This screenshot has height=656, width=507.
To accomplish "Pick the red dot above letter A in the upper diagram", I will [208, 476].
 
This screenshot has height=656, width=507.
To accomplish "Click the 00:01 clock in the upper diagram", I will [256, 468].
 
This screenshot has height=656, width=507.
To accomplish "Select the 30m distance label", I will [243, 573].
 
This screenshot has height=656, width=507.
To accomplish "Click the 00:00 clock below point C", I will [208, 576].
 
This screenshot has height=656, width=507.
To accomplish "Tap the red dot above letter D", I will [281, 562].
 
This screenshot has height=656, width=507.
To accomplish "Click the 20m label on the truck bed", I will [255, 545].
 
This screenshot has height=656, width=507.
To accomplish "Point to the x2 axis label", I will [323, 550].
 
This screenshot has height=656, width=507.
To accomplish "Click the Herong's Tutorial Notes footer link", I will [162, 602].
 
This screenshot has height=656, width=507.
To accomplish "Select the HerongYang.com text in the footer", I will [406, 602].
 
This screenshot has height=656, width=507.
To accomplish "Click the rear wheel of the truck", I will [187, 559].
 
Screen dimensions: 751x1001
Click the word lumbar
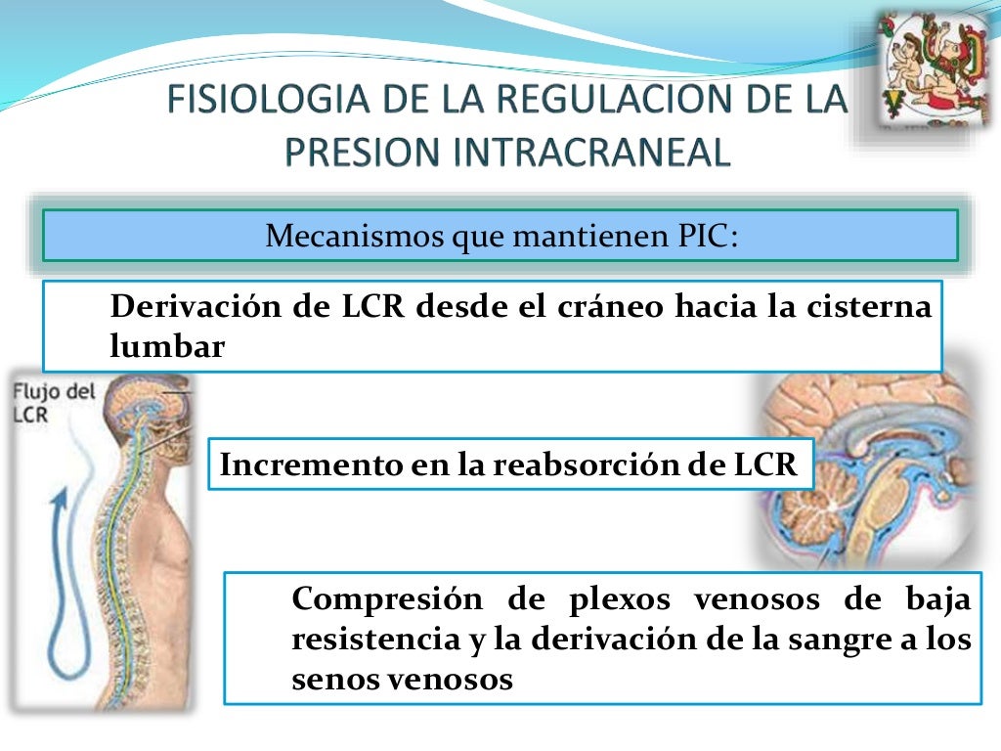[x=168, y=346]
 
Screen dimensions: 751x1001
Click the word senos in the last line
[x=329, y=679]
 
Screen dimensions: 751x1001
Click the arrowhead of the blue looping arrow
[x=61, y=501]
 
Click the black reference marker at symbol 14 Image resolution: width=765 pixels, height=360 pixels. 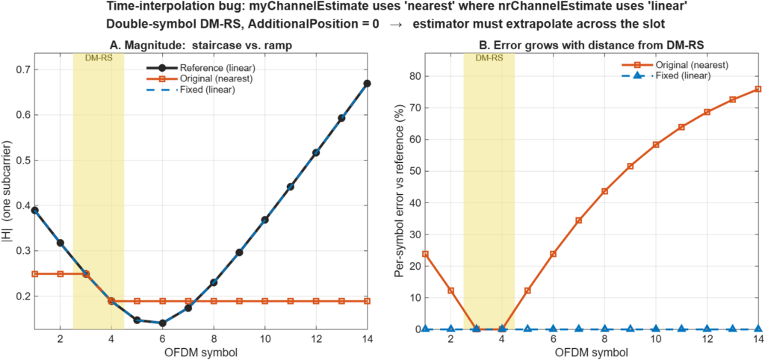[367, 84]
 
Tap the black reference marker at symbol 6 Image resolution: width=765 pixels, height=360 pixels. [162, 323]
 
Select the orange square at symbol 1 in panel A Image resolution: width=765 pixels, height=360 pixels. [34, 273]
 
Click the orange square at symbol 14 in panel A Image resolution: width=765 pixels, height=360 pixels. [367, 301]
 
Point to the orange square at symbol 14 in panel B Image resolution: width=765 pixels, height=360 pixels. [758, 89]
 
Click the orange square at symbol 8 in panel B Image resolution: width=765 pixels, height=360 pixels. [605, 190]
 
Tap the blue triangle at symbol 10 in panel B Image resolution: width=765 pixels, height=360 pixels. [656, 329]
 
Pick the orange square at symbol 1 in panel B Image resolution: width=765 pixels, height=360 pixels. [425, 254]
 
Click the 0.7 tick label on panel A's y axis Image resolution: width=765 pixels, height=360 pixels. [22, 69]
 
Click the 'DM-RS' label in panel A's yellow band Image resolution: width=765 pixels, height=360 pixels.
_ _ _
◆ **Exercise**:
Give the data again from the line with "Click the orange square at symbol 8" through the end of the data, changing "panel B" to "right panel" and leaving everything else unchanged.

◆ **Written response**:
Click the orange square at symbol 8 in right panel Image resolution: width=765 pixels, height=360 pixels. [605, 190]
 
Tap the blue triangle at symbol 10 in right panel Image resolution: width=765 pixels, height=360 pixels. [656, 329]
 
Pick the orange square at symbol 1 in right panel Image resolution: width=765 pixels, height=360 pixels. [425, 254]
 
Click the 0.7 tick label on panel A's y axis Image resolution: width=765 pixels, height=360 pixels. [22, 69]
 
Click the 'DM-RS' label in panel A's yellow band Image resolution: width=765 pixels, height=360 pixels.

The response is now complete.